Thursday, February 07, 2019

Poor Journalism

The hypocrisy of the British press never fails to amaze me. Courtesy of my news aggregator, I see a fair number of tabloid headlines, (without having to buy the bloody things).  Of late I've noticed a lot of them have been highlighting the woes of people who find themselves on Universal Credit.  The focus always seems to be unfairness of the new benefits system and the unreasonable way in which it is administered.  Which is fair enough.  But what confuses me is the fact that many of these stories seem to be being run by 'The Sun' - a newspaper which has consistently supported the very Tory government which has been behind Universal Credit and the current benefits regime.  Moreover, in the past, I seem to recall, this same newspaper was one of the chief detractors of those on benefits, condemning 'benefits culture' and accusing claimants of being 'scroungers'.  Yet now we're supposed to believe that they are genuinely concerned about the plight of those unfortunate enough to be suffering under Universal Credit.  But, of course, it has nothing to do a 'Road to Damascus' conversion to decent human values on the part of the tabloid, rather than its need to avoid alienating its core readership - many of whom, (ironically considering the paper's right wing sympathies and contempt for the poor), are likely to be on low incomes and claiming benefits. 

As wages have stagnated and living standards declined under the Tories, so those claiming benefits have increased in numbers.
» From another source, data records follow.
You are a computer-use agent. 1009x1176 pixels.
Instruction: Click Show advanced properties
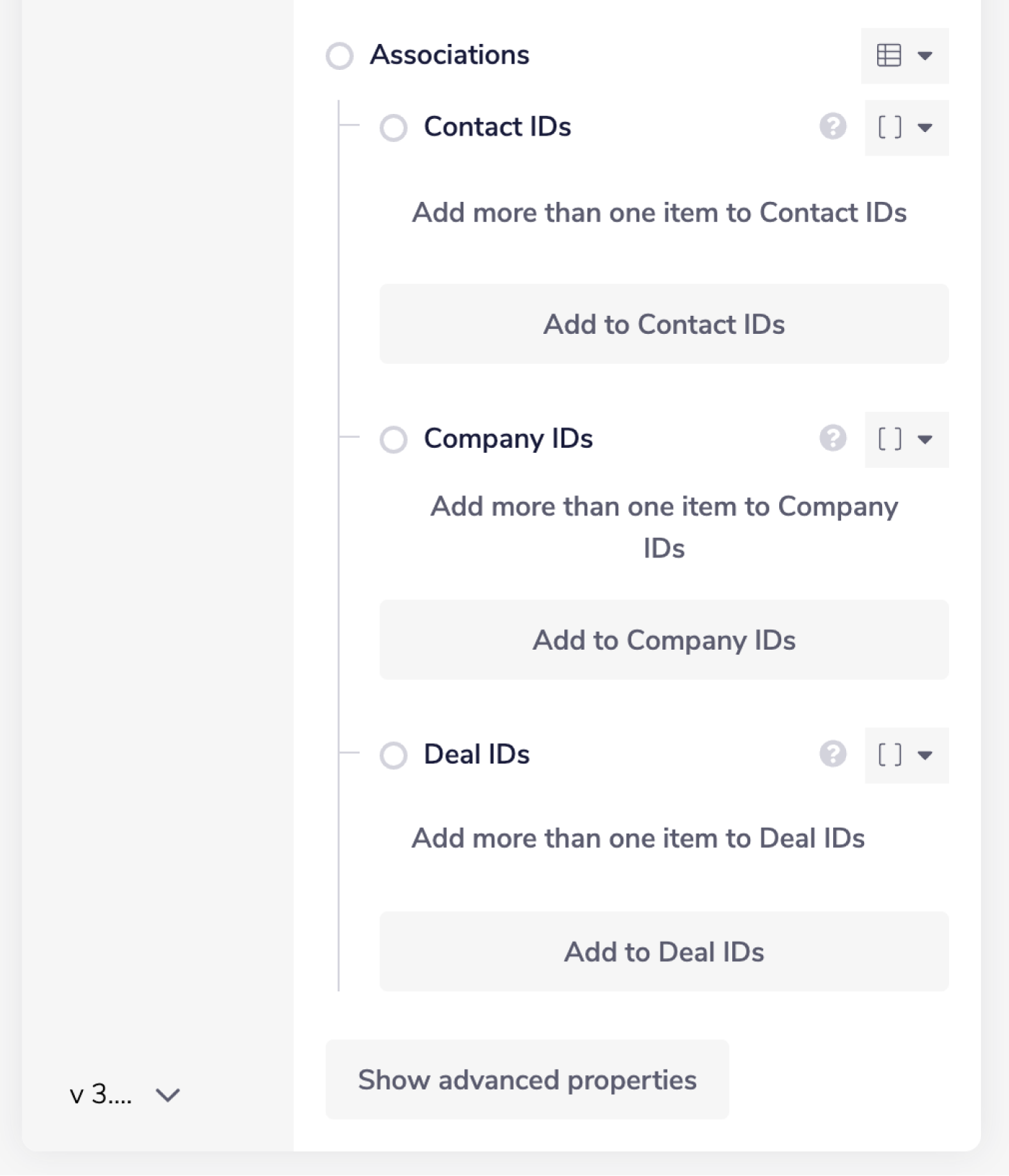[x=527, y=1079]
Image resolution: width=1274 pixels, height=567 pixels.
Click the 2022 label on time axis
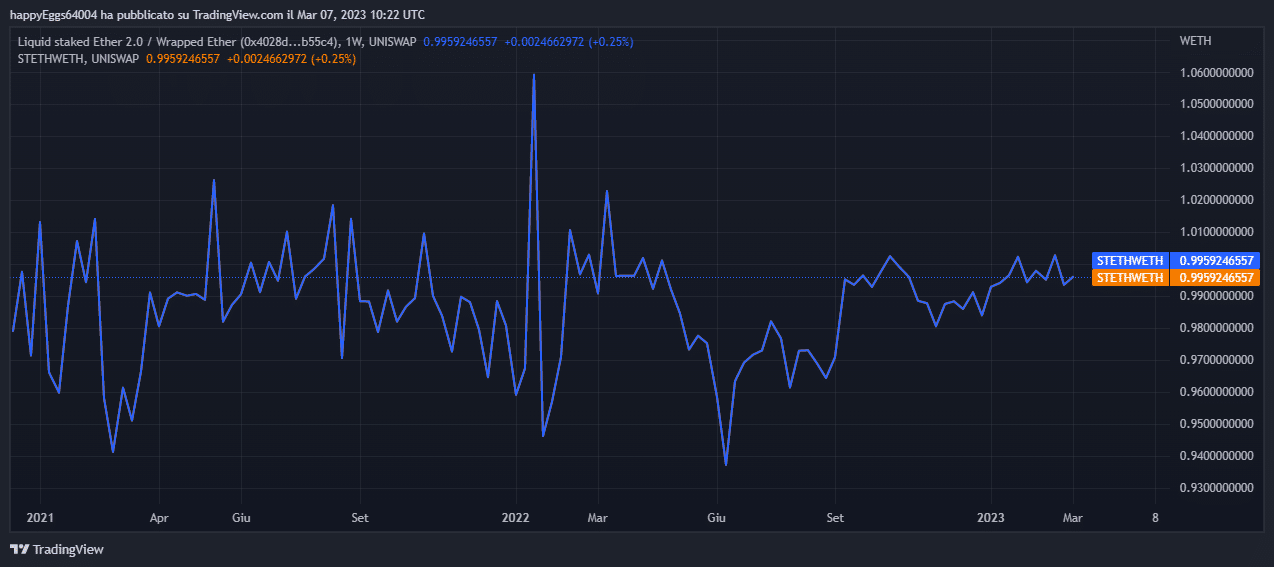coord(516,518)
At the same time, attitudes among the general public have begun to change, with more sympathy for the plight of benefits claimants, (after all, it could easily now be you forced onto benefits).  Hence, the shift in position on the part of some of the right-wing press.  Not that such a superficial shift will stop these papers from urging their readers to vote Tory next election, nor will it stop them from banging the drum for Brexit - something guaranteed to make the poor they are suddenly so concerned about even poorer.  But the press never like to take any responsibility for what they print.  They certainly don't want to acknowledge any possible causal link between what they print and events in the real world.  I'm always appalled when the tabloids lead with a story about women being raped and sexually abused, telling us how awful it is that any man could do such a thing and how appalled they are.  Yet they don't stop publishing all those celebrity trivia pieces featuring young female celebrities in their underwear or swimsuits.  They don't stop filling their pages with cleavage shots and 'nip slips'.  As if this objectification of women plays no part in the way some men end up viewing women.  But hey, it isn't the papers' fault, is it?  No, it never is.